Backroom strategies and scrambles in the Ontario election Add to ...

Liberal sources, however, say the debate was not as bad for them as it was generally perceived. A focus group set up to provide instantaneous reaction, for instance, constantly twisted their dials negative whenever Mr. Hudak began speaking, they said, but gave Ms. Wynne high marks.

Then, the OPP bombshell dropped and the Liberals seemed in jeopardy. As the clock ticked down, Ms. Wynne made her final mad dash.


Early on election day, things looked good to Mr. Robertson. Initial updates from party scrutineers at the polling stations showed strong voter turnout in Tory-friendly areas. As the day wore on, however, he noticed another trend: A lot of people in Liberal strongholds were also coming to vote.

“Our people were turning out,” he said. “But the Liberals and unions were being very successful in turning out even more of their people.”

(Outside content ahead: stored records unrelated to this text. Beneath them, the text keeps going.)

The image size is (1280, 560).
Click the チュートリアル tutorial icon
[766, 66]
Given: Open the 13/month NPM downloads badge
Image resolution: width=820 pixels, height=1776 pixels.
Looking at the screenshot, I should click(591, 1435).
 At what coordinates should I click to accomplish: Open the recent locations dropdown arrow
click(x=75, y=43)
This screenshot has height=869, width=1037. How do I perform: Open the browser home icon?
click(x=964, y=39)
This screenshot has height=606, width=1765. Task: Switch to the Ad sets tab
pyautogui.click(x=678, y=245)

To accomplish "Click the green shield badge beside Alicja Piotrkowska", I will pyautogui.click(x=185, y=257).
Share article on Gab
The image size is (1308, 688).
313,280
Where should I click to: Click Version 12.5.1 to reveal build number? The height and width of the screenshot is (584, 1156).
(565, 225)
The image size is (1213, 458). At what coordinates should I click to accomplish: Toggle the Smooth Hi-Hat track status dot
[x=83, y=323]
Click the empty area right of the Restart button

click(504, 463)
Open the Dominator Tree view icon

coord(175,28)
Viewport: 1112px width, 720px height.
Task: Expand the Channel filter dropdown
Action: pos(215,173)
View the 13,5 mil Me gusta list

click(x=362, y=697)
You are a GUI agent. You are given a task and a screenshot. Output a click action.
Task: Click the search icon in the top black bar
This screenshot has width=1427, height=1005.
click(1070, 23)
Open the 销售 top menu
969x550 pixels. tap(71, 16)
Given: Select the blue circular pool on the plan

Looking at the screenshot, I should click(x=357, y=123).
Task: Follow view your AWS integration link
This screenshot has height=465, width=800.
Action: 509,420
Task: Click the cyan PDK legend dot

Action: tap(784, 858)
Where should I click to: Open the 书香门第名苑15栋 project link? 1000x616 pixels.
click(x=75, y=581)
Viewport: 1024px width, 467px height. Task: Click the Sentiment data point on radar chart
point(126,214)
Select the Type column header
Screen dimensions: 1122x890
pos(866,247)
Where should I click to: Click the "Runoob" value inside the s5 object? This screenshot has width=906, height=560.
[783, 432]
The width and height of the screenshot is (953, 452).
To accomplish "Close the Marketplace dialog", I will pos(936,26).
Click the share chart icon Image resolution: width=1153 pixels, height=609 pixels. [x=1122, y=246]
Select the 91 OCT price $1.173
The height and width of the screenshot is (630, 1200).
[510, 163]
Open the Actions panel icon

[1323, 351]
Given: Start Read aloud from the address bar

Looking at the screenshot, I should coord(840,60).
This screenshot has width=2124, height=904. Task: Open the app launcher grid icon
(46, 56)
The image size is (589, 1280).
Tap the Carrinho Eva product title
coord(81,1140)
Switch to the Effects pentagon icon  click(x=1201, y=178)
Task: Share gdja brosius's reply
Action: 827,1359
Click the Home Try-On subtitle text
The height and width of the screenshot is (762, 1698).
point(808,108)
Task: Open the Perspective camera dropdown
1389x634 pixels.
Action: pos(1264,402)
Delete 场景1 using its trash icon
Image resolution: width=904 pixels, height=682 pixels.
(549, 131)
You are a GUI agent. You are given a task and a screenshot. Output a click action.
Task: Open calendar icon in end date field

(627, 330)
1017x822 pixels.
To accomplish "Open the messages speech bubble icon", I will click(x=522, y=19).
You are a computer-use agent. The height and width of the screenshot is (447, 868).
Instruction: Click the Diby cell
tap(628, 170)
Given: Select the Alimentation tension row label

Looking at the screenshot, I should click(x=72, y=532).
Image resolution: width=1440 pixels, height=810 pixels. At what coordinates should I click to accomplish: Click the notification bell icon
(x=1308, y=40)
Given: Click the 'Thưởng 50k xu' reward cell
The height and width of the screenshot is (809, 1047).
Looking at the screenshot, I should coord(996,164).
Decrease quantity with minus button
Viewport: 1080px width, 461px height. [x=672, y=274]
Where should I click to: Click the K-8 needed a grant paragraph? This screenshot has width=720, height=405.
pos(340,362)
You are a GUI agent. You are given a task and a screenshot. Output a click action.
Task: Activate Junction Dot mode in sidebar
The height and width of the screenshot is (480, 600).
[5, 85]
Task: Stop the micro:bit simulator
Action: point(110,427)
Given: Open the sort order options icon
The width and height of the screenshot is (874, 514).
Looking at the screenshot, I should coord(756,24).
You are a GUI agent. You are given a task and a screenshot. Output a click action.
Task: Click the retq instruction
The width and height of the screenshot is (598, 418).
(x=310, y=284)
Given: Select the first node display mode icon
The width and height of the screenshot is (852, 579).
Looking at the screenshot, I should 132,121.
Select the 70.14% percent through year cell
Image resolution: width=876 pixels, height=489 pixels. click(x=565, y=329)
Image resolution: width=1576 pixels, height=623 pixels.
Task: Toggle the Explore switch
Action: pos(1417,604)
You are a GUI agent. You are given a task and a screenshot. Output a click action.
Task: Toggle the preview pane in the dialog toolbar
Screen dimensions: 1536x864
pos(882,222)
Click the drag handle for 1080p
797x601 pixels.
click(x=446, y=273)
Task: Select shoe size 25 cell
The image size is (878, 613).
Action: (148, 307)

That sealed Ms. Wynne’s victory. In trying to motivate his base with unabashedly right-wing policies, Mr. Hudak has inadvertently motivated the Liberals’ significantly more.

As her supporters filled an underground ballroom at the Sheraton Hotel in downtown Toronto, Ms. Wynne watched the results upstairs with her parents, children and three small grandchildren.

“In an election that close, it would have been impossible for me to know. It was going to depend on who came out to vote,” she said.

Partway through the count, she walked down the hall to a conference room where her staff had gathered. She was nervous, a source in the room said, reluctant to believe how well things were going. When it was finally clear she had won, campaign co-chair Tim Murphy and Elly Alboim, who worked with Ms. Wynne for over a year on debate preparation, turned to her to offer congratulations: “You’re the premier,” they said.

In the end, it wasn’t even close. The Liberals beat the Tories by more than 7 per cent of the popular vote, winning 58 of 107 seats.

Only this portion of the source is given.